By doping Mn2+ ions into HMSN (Mn–HMSNs), we have recently reported a strategy called “manganese extraction” to promote the disassembly of Mn–HMSNs and enhance MRI contrast (Fig. 20f).208 Such a Mn2+ doping approach enabled accelerated disassembly of Mn–HMSNs in either mildly acidic or reducing microenvironments by breaking the Mn–O bond and subsequently triggering “manganese extraction,” which further accelerated breakage of Si–O–Si bonds in the framework and biodegradation of HMSNs (Fig. 20g and h).
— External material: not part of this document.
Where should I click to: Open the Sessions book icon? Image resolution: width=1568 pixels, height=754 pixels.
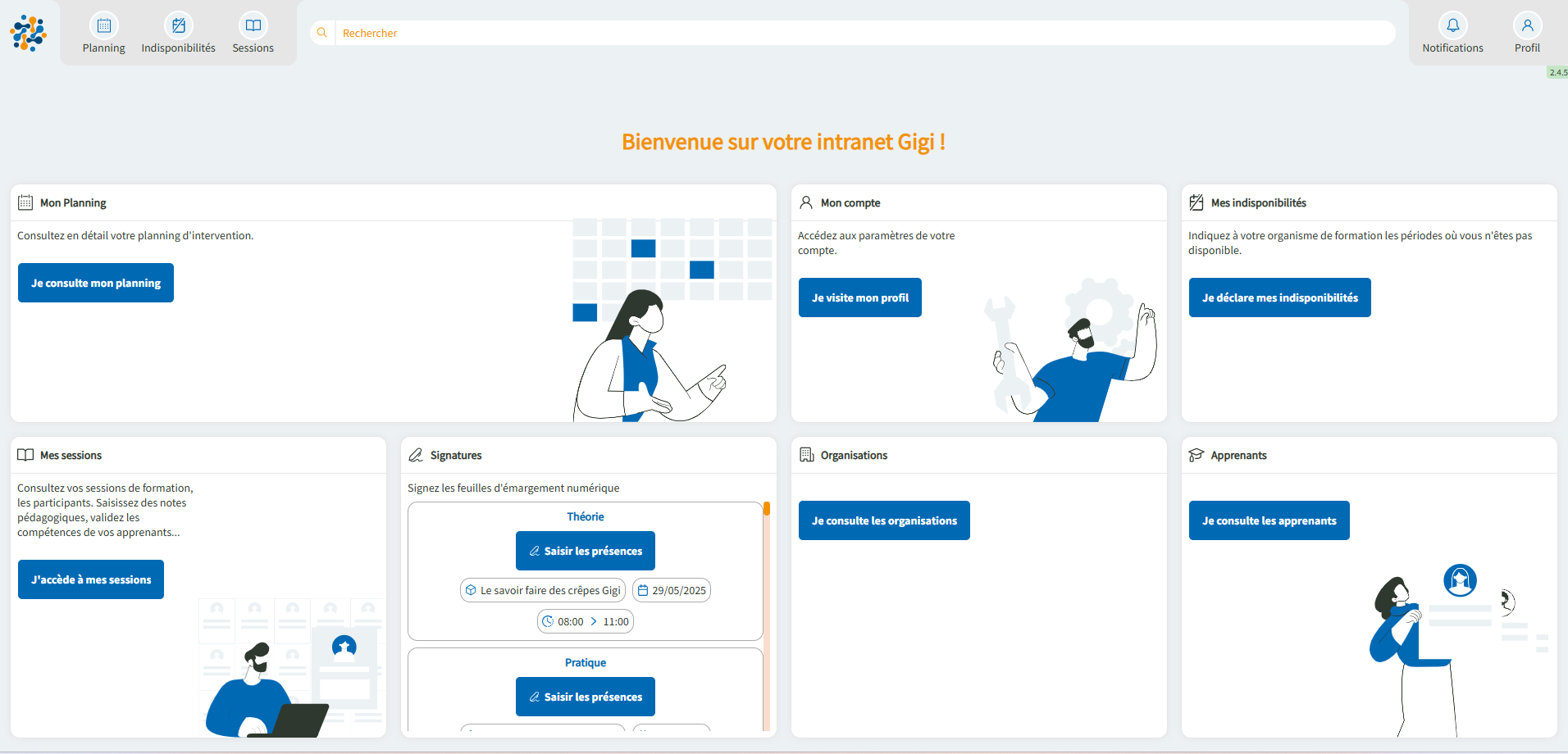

Such a fast disassembly of Mn–HMSNs enhanced the interaction probability of Mn paramagnetic centers with water molecules, allowing pH- and GSH-responsive MRI to be realized (Fig. 20i and j). The disassembly of Mn–HMSNs also accelerated the release of anticancer drugs to obtain tumor-sensitive theranostic functions.
4.4 Other strategies
Valency change
In principle, any physical or chemicalmethod to change the interaction between CAs and water molecules such as the number of bound water molecules (q), rotational correlation time (τR), and water residence time (τM) of T1 CAs or to enhancemagnetic properties of T2 CAs will undoubtedly result in enhanced MRI relaxivity of CAs. One major strategy for MRI contrast enhancement focuses on valency changes of ions, which has been widely applied through using redox-activated chemical exchange saturation transfer (CEST) agents that can be detected by MRI.85,86,209 As previously discussed, the valency of ions affects electron spin that in turn influences relaxation of water protons. Owing to its pH- and redox-responsive properties, MnO2 can be reduced to Mn2+ by GSH or H2O2/H+.51,53,210 For example, Chu et al. reported that MnO2 nanosheets could serve as highly effective generators to trigger self-assembly of photosensitizers (sinoporphyrin sodium, DVDMS) after reduction by GSH and H2O2 (Fig. 21a).211 Such processes could be monitored by in vitro and in vivo MRI (Fig. 21b and c), which was validated by TEM imaging of ex vivo tumor tissues (Fig. 21d).
Fig. 21.
(a) Schematic illustration showing the fabrication process of MnO2/DVDMS and the reaction in GSH solution or with H2O2 (pH 5.5). (b) Plot of 1/T1 versus Mn concentration for MnO2/DVDMS (black line), MnO2/DVDMS + GSH (red line), and MnO2/DVDMS + H2O2/H+ (blue line) solutions. (c) T1-weighted MR images before and after injection of MnO2/DVDMS. (d) TEM images of MCF-7 tumor sections at 24 h after injection of MnO2/DVDMS. Reproduced with permission from ref. 211. Copyright 2017, Wiley-VCH. (e) UV-vis-NIR absorption spectra and (f) plot of 1/T1 versus Gd3+ concentration of PEG–NaxGdWO3 nanorods after oxidization with H2O2 for varied time periods: 1#: 0 h; 2#: 0.5 h; 3#: 1 h; 4#: 3 h. (g) Schematic of the affinity of oxygen vacancies for oxygen atoms and its impact on the interaction between water molecules and Gd3+ ions. Reproduced with permission from ref. 37. Copyright 2017, American Chemical Society.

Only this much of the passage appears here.